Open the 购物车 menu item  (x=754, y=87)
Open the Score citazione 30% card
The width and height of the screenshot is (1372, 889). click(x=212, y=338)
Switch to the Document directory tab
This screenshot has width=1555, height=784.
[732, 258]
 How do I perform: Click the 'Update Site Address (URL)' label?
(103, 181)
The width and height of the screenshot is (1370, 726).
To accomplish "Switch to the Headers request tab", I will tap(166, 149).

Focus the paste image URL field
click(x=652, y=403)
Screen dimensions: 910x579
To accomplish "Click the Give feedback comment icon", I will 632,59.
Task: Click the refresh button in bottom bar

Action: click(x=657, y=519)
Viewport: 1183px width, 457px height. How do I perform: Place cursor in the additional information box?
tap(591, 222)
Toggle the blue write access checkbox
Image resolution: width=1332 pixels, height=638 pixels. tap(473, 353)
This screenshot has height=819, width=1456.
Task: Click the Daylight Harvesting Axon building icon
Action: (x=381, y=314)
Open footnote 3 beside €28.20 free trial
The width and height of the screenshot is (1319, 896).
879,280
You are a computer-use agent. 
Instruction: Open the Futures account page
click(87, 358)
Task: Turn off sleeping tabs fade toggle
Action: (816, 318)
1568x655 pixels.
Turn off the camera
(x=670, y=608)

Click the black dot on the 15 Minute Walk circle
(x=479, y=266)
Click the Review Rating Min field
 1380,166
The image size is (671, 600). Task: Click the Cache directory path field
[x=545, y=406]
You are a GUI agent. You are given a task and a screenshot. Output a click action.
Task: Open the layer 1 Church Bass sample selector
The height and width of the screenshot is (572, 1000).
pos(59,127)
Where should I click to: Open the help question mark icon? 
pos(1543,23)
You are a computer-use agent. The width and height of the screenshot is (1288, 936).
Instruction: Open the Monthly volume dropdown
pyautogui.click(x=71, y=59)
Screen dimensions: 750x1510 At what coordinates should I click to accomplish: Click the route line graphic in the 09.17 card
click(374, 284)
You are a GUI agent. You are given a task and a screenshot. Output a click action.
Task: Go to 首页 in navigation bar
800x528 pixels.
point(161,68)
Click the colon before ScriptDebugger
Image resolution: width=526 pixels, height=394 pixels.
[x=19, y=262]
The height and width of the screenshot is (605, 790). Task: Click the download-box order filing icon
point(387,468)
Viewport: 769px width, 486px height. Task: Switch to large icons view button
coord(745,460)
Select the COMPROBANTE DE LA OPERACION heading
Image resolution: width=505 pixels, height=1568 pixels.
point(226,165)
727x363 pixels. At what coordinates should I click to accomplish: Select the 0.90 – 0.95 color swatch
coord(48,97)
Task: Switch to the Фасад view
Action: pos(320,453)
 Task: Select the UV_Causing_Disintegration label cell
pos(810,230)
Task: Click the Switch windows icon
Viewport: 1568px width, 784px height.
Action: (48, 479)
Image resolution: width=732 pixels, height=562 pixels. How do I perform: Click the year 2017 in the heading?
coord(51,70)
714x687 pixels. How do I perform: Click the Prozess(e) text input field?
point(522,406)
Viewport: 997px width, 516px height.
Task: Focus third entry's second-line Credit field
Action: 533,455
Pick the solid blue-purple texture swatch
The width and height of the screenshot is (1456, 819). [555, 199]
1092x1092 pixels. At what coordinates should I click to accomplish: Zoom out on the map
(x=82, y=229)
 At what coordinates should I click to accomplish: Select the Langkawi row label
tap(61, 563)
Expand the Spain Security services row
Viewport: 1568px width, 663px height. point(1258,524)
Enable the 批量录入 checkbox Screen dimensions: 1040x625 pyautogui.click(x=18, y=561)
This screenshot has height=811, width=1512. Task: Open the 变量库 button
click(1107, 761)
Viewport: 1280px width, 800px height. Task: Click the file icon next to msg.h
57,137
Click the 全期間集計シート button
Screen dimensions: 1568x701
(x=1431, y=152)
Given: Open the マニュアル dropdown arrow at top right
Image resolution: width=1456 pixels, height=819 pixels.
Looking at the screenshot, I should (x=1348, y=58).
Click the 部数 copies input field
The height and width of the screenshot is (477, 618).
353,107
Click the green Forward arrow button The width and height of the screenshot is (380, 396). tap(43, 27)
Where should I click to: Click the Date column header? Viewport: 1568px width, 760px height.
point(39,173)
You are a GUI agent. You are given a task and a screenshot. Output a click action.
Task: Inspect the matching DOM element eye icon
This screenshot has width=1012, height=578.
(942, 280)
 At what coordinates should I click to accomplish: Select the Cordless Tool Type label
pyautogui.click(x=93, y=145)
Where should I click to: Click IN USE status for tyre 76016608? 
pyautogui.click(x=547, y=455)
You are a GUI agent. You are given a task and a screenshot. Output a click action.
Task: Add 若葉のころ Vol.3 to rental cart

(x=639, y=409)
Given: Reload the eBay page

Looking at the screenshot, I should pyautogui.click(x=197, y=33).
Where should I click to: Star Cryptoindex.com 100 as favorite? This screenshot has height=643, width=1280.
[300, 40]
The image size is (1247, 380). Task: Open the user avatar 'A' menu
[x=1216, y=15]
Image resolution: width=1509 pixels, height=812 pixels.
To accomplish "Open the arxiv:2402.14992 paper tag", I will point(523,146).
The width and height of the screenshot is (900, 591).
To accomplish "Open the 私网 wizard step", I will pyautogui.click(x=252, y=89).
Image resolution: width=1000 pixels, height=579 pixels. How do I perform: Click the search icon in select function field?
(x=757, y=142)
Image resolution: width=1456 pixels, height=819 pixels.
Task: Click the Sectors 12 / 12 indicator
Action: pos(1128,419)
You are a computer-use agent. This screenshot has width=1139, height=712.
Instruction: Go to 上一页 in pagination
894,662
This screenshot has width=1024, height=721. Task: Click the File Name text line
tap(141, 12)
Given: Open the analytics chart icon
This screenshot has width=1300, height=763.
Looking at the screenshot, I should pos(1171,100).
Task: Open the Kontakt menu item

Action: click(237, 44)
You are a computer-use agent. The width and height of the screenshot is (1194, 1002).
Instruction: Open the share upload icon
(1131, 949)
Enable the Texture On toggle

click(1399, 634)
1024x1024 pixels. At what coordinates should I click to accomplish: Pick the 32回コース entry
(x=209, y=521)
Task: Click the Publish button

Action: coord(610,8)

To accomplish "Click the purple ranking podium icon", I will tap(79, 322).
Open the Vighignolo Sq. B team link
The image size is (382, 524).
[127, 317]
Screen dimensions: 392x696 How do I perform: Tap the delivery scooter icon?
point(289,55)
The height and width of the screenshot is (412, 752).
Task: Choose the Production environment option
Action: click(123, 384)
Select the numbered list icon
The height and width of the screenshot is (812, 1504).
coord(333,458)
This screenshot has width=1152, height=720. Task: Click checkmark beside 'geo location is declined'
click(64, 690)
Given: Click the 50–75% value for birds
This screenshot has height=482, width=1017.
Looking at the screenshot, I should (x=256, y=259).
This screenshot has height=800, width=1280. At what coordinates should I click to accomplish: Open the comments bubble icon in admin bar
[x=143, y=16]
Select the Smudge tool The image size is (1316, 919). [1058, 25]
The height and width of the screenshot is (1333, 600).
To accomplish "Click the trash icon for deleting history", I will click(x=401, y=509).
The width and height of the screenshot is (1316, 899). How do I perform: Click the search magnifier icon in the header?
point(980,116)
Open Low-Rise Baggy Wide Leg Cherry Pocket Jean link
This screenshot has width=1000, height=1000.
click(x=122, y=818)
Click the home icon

[EXERCISE DESCRIPTION]:
Swap "Screen dimensions" for "Display size" throughout all the items above, and leave everything else as it is.

[EXERCISE ANSWER]:
Open the 购物车 menu item  (x=754, y=87)
Open the Score citazione 30% card
The width and height of the screenshot is (1372, 889). click(x=212, y=338)
Switch to the Document directory tab
This screenshot has width=1555, height=784.
[732, 258]
 How do I perform: Click the 'Update Site Address (URL)' label?
(103, 181)
The width and height of the screenshot is (1370, 726).
To accomplish "Switch to the Headers request tab", I will tap(166, 149).

Focus the paste image URL field
click(x=652, y=403)
Display size: 910x579
To accomplish "Click the Give feedback comment icon", I will 632,59.
Task: Click the refresh button in bottom bar

Action: click(x=657, y=519)
Viewport: 1183px width, 457px height. How do I perform: Place cursor in the additional information box?
tap(591, 222)
Toggle the blue write access checkbox
Image resolution: width=1332 pixels, height=638 pixels. tap(473, 353)
This screenshot has height=819, width=1456.
Task: Click the Daylight Harvesting Axon building icon
Action: (x=381, y=314)
Open footnote 3 beside €28.20 free trial
The width and height of the screenshot is (1319, 896).
879,280
You are a computer-use agent. 
Instruction: Open the Futures account page
click(87, 358)
Task: Turn off sleeping tabs fade toggle
Action: (816, 318)
1568x655 pixels.
Turn off the camera
(x=670, y=608)

Click the black dot on the 15 Minute Walk circle
(x=479, y=266)
Click the Review Rating Min field
 1380,166
The image size is (671, 600). Task: Click the Cache directory path field
[x=545, y=406]
You are a GUI agent. You are given a task and a screenshot. Output a click action.
Task: Open the layer 1 Church Bass sample selector
The height and width of the screenshot is (572, 1000).
pos(59,127)
Where should I click to: Open the help question mark icon? 
pos(1543,23)
You are a computer-use agent. The width and height of the screenshot is (1288, 936).
Instruction: Open the Monthly volume dropdown
pyautogui.click(x=71, y=59)
Display size: 750x1510 At what coordinates should I click to accomplish: Click the route line graphic in the 09.17 card
click(374, 284)
You are a GUI agent. You are given a task and a screenshot. Output a click action.
Task: Go to 首页 in navigation bar
800x528 pixels.
point(161,68)
Click the colon before ScriptDebugger
Image resolution: width=526 pixels, height=394 pixels.
[x=19, y=262]
The height and width of the screenshot is (605, 790). Task: Click the download-box order filing icon
point(387,468)
Viewport: 769px width, 486px height. Task: Switch to large icons view button
coord(745,460)
Select the COMPROBANTE DE LA OPERACION heading
Image resolution: width=505 pixels, height=1568 pixels.
point(226,165)
727x363 pixels. At what coordinates should I click to accomplish: Select the 0.90 – 0.95 color swatch
coord(48,97)
Task: Switch to the Фасад view
Action: pos(320,453)
 Task: Select the UV_Causing_Disintegration label cell
pos(810,230)
Task: Click the Switch windows icon
Viewport: 1568px width, 784px height.
Action: (48, 479)
Image resolution: width=732 pixels, height=562 pixels. How do I perform: Click the year 2017 in the heading?
coord(51,70)
714x687 pixels. How do I perform: Click the Prozess(e) text input field?
point(522,406)
Viewport: 997px width, 516px height.
Task: Focus third entry's second-line Credit field
Action: 533,455
Pick the solid blue-purple texture swatch
The width and height of the screenshot is (1456, 819). [555, 199]
1092x1092 pixels. At what coordinates should I click to accomplish: Zoom out on the map
(x=82, y=229)
 At what coordinates should I click to accomplish: Select the Langkawi row label
tap(61, 563)
Expand the Spain Security services row
Viewport: 1568px width, 663px height. point(1258,524)
Enable the 批量录入 checkbox Display size: 1040x625 pyautogui.click(x=18, y=561)
This screenshot has height=811, width=1512. Task: Open the 变量库 button
click(1107, 761)
Viewport: 1280px width, 800px height. Task: Click the file icon next to msg.h
57,137
Click the 全期間集計シート button
Display size: 1568x701
(x=1431, y=152)
Given: Open the マニュアル dropdown arrow at top right
Image resolution: width=1456 pixels, height=819 pixels.
Looking at the screenshot, I should (x=1348, y=58).
Click the 部数 copies input field
The height and width of the screenshot is (477, 618).
353,107
Click the green Forward arrow button The width and height of the screenshot is (380, 396). tap(43, 27)
Where should I click to: Click the Date column header? Viewport: 1568px width, 760px height.
point(39,173)
You are a GUI agent. You are given a task and a screenshot. Output a click action.
Task: Inspect the matching DOM element eye icon
This screenshot has width=1012, height=578.
(942, 280)
 At what coordinates should I click to accomplish: Select the Cordless Tool Type label
pyautogui.click(x=93, y=145)
Where should I click to: Click IN USE status for tyre 76016608? 
pyautogui.click(x=547, y=455)
You are a GUI agent. You are given a task and a screenshot. Output a click action.
Task: Add 若葉のころ Vol.3 to rental cart

(x=639, y=409)
Given: Reload the eBay page

Looking at the screenshot, I should pyautogui.click(x=197, y=33).
Where should I click to: Star Cryptoindex.com 100 as favorite? This screenshot has height=643, width=1280.
[300, 40]
The image size is (1247, 380). Task: Open the user avatar 'A' menu
[x=1216, y=15]
Image resolution: width=1509 pixels, height=812 pixels.
To accomplish "Open the arxiv:2402.14992 paper tag", I will point(523,146).
The width and height of the screenshot is (900, 591).
To accomplish "Open the 私网 wizard step", I will pyautogui.click(x=252, y=89).
Image resolution: width=1000 pixels, height=579 pixels. How do I perform: Click the search icon in select function field?
(x=757, y=142)
Image resolution: width=1456 pixels, height=819 pixels.
Task: Click the Sectors 12 / 12 indicator
Action: pos(1128,419)
You are a computer-use agent. This screenshot has width=1139, height=712.
Instruction: Go to 上一页 in pagination
894,662
This screenshot has width=1024, height=721. Task: Click the File Name text line
tap(141, 12)
Given: Open the analytics chart icon
This screenshot has width=1300, height=763.
Looking at the screenshot, I should pos(1171,100).
Task: Open the Kontakt menu item

Action: click(237, 44)
You are a computer-use agent. The width and height of the screenshot is (1194, 1002).
Instruction: Open the share upload icon
(1131, 949)
Enable the Texture On toggle

click(1399, 634)
1024x1024 pixels. At what coordinates should I click to accomplish: Pick the 32回コース entry
(x=209, y=521)
Task: Click the Publish button

Action: coord(610,8)

To accomplish "Click the purple ranking podium icon", I will tap(79, 322).
Open the Vighignolo Sq. B team link
The image size is (382, 524).
[127, 317]
Display size: 392x696 How do I perform: Tap the delivery scooter icon?
point(289,55)
The height and width of the screenshot is (412, 752).
Task: Choose the Production environment option
Action: click(123, 384)
Select the numbered list icon
The height and width of the screenshot is (812, 1504).
coord(333,458)
This screenshot has width=1152, height=720. Task: Click checkmark beside 'geo location is declined'
click(64, 690)
Given: Click the 50–75% value for birds
This screenshot has height=482, width=1017.
Looking at the screenshot, I should (x=256, y=259).
This screenshot has height=800, width=1280. At what coordinates should I click to accomplish: Open the comments bubble icon in admin bar
[x=143, y=16]
Select the Smudge tool The image size is (1316, 919). [1058, 25]
The height and width of the screenshot is (1333, 600).
To accomplish "Click the trash icon for deleting history", I will click(x=401, y=509).
The width and height of the screenshot is (1316, 899). How do I perform: Click the search magnifier icon in the header?
point(980,116)
Open Low-Rise Baggy Wide Leg Cherry Pocket Jean link
This screenshot has width=1000, height=1000.
click(x=122, y=818)
Click the home icon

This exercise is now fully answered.